:: PROBLEM ::
Convert every line of the listing below into a JSON list of strings, one string per line, and skip blank lines. Leave the pictures out of the output.

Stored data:
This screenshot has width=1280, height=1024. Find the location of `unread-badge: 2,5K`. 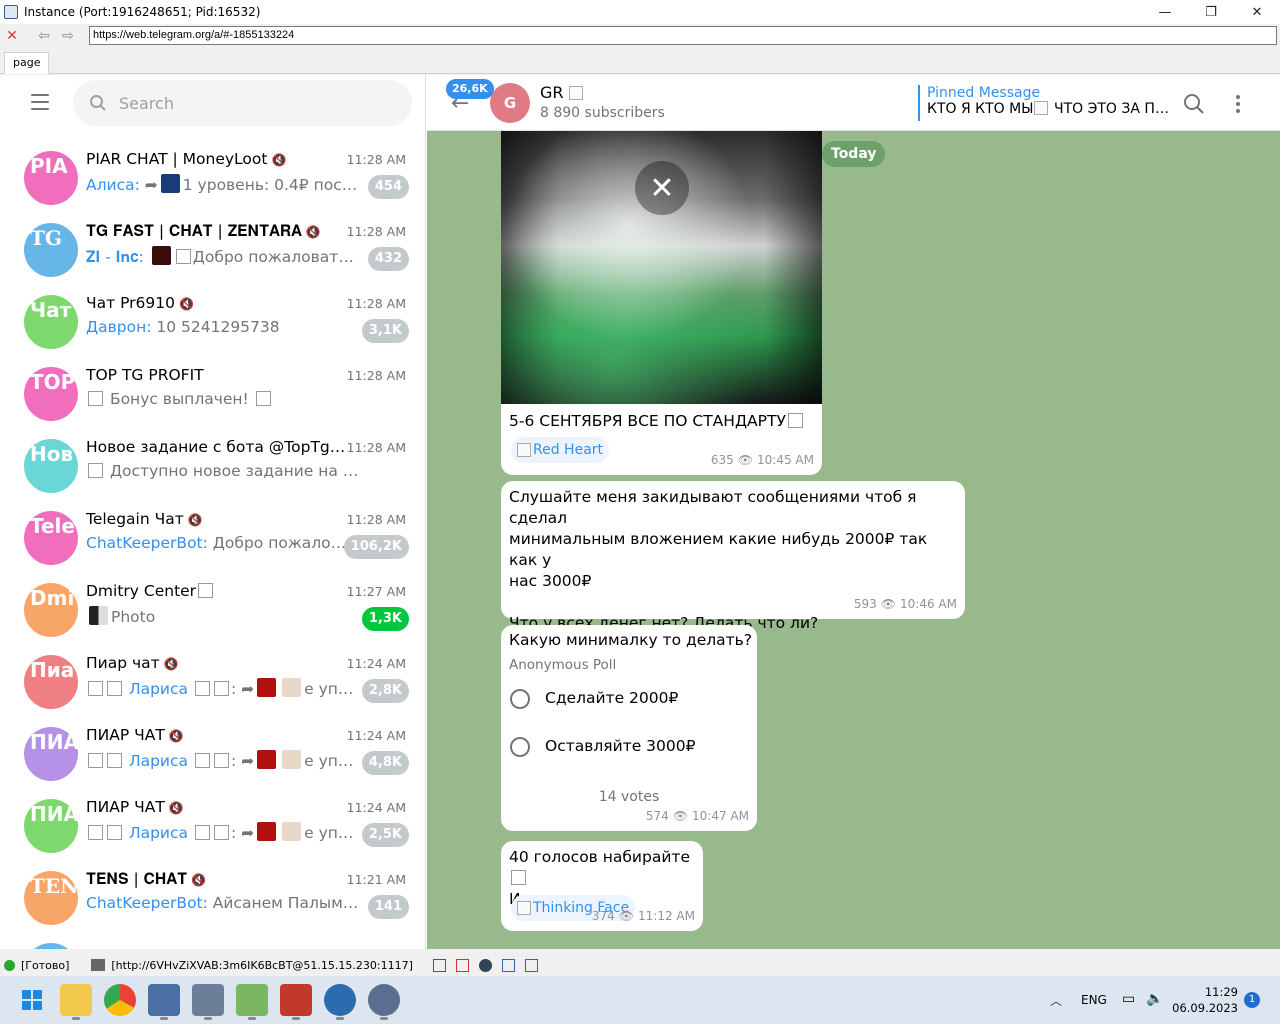

unread-badge: 2,5K is located at coordinates (385, 835).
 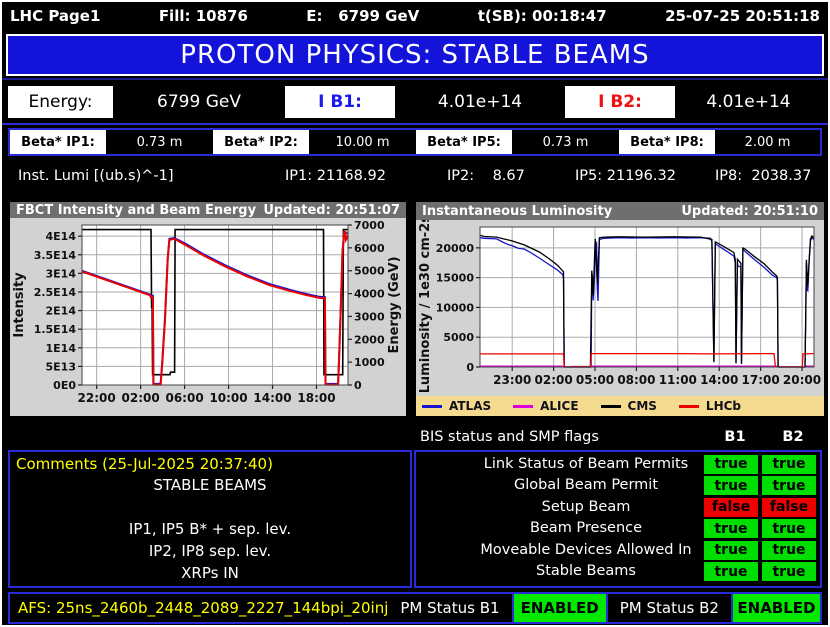 I want to click on beta-ip5-value: 0.73 m, so click(x=566, y=142).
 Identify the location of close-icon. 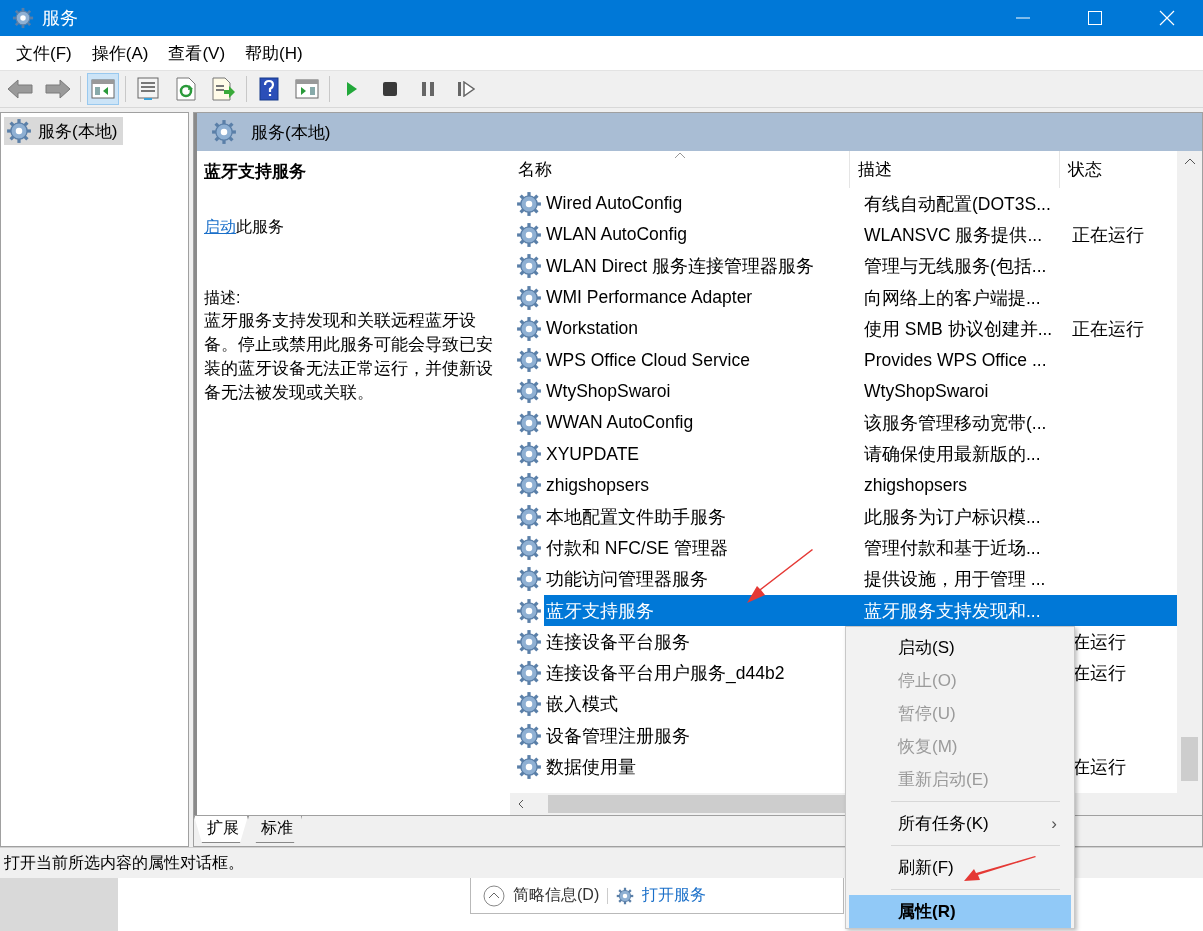
(1167, 18).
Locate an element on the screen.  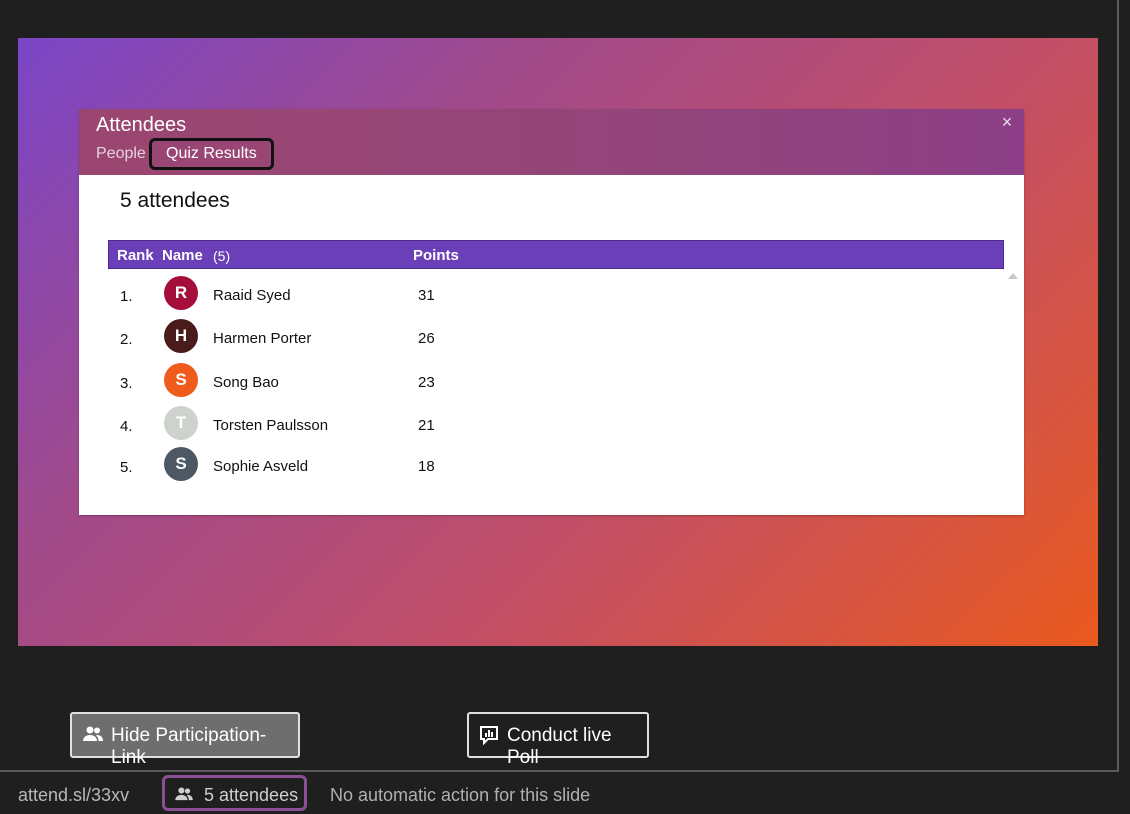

:: SOLUTION TO THIS TASK ::
[
  "This screenshot has width=1280, height=1024. Find the location of `unread-badge: 2,5K`. ",
  "unread-badge: 2,5K is located at coordinates (385, 835).",
  "  I want to click on beta-ip5-value: 0.73 m, so click(x=566, y=142).",
  " Identify the location of close-icon. ",
  "(1167, 18).",
  "Locate an element on the screen.  "
]